A menudo las sesiones parlamentarias suelen ser técnicas, administrativistas, tediosas, y cuando Santi Abascal ordena a los suyos que arremetan contra un rojo para darle vidilla al debate, los subordinados lo hacen sin gracia ni talento. La extrema derecha siempre ha insultado sin educación, sin estilo ni clase, de modo que como no saben hacer parlamentarismo del bueno se dedican a lo fácil: a organizar golpes de Estado y guerras civiles. Lo vimos la pasada semana, cuando cierto diputado voxista que supuestamente era juez subió al estrado para llamar “bruja” a una adversaria del PSOE. Qué falta de ingenio. Podría haberla calificado como encantadora, maga o nigromántica elevando el nivel político, agudizando el ingenio y sorteando la censura de la Mesa del Congreso. Pero cayó en lo fácil porque el coco no le daba para más. De un mamporrero de la política no se puede esperar un verbo gongorino y florido.

El castellano es rico y tiene vocabulario más que suficiente como para que las sesiones parlamentarias sean mucho más enriquecedoras cuando el debate se caldea y a sus señorías se les calienta la sangre y el morro. Un improperio a tiempo puede darle brío y marcha a una mañana de trámites legislativos soporíferos, pero hay que hacerlo bien y dentro del código deontológico de la democracia. Así (y aquí seguimos al gran Forges) siempre es mejor jilipollescente que imbécil, inflaescrotos o escuchapedos que rastrero o servil, cabronoide que la manida alusión al macho cabrío y gorronáceo que guarro.

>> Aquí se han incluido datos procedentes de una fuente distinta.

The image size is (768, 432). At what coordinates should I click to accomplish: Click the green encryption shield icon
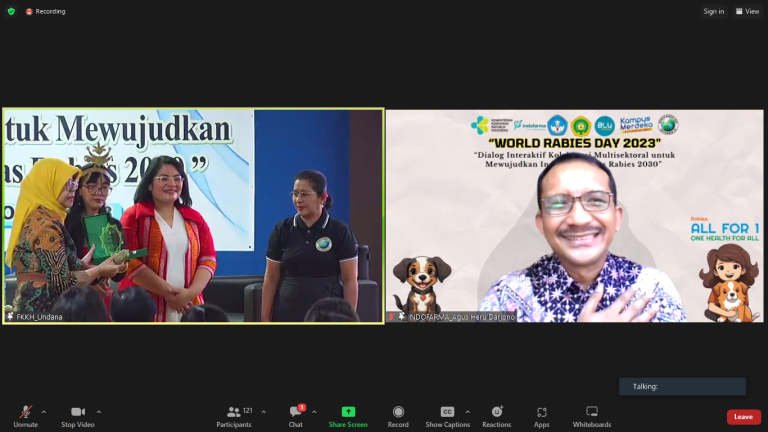coord(11,11)
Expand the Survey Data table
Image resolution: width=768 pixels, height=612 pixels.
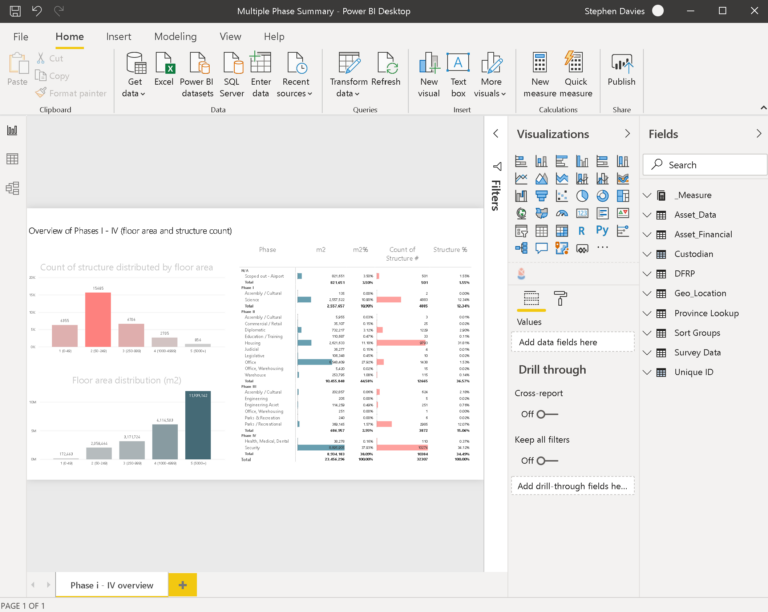pos(647,352)
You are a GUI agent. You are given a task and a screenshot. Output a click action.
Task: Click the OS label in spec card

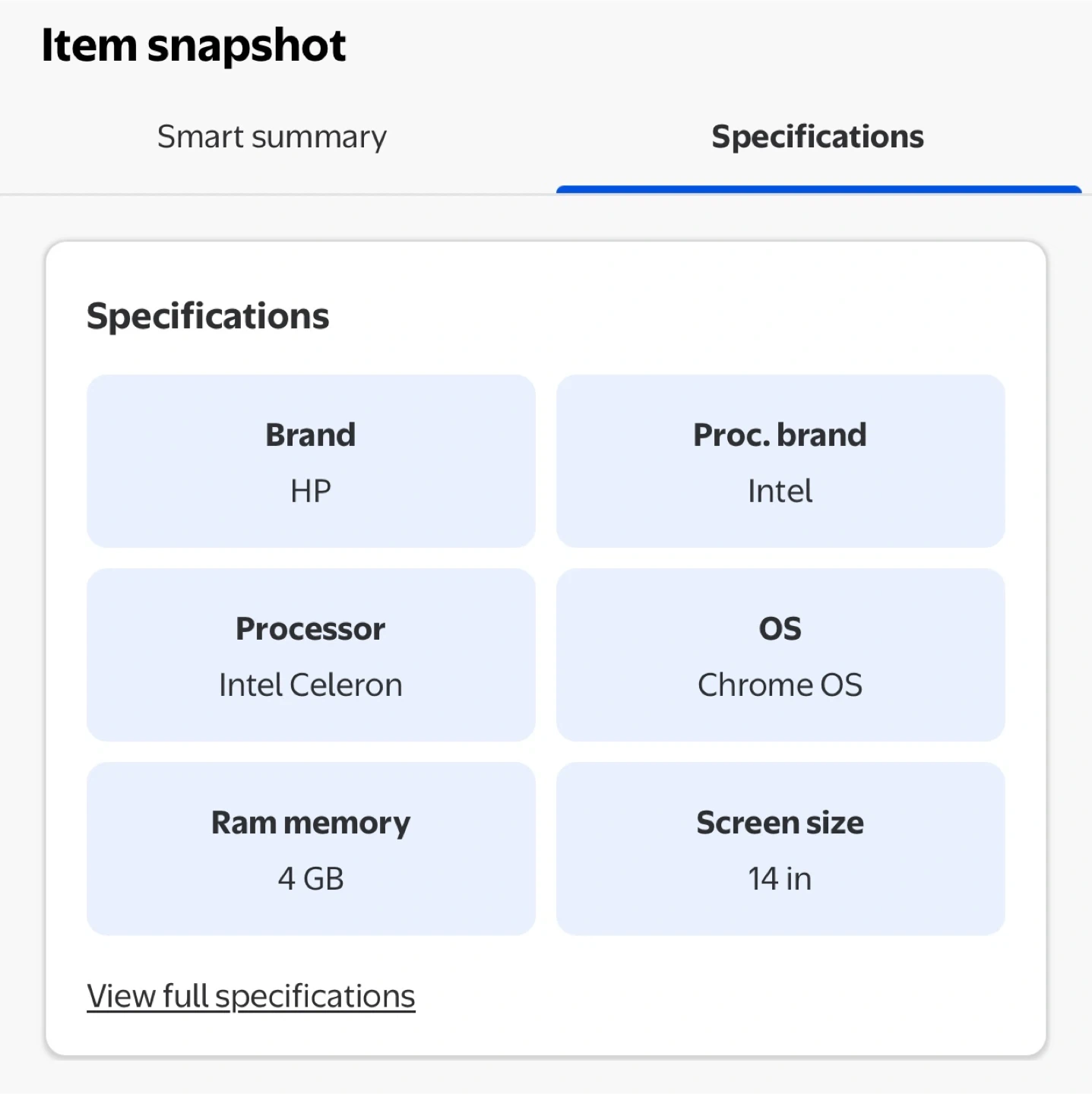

Si profundizamos en los océanos del gran idioma español nos encontraremos con perlas como enmerdecedor, putiliendre, plasteante, estultante, chupacirios, tontolglande o bocasobaco, todos ellos de un lirismo castizo que conmueve. Y llegado el caso, un apuro o urgencia, se puede tirar de giros o metáforas que dicen mucho de la España decadente de hoy, como sombrerero de la reina de Inglaterra, concejal de urbanismo, novelista urbano o programador de televisión. Con espetarle al rival del otro partido “eres un banquero” o “tertuliano del montón” está dicho todo. Más no se puede zaherir.

Volviendo al añorado Forges, él decía que el español es el más extenso almacén “corteinglésico” de insultos del planeta Tierra, pero los políticos ibéricos han ido perdiendo cultura y pericia con el tiempo hasta instalarse en el insulto rutinario, previsible y facilón. Son los signos de los nuevos tiempos posmodernos que nos han tocado vivir. Visto lo visto, hace bien Batet en prohibir el agravio, la injuria y la afrenta en el hemiciclo porque sus señorías se habían quedado en lo chabacano y ramplón, reduciendo el Congreso a la categoría de tugurio infecto. La extrema derecha es que no trae nada bueno. Ni siquiera en el arte tan español del insultar.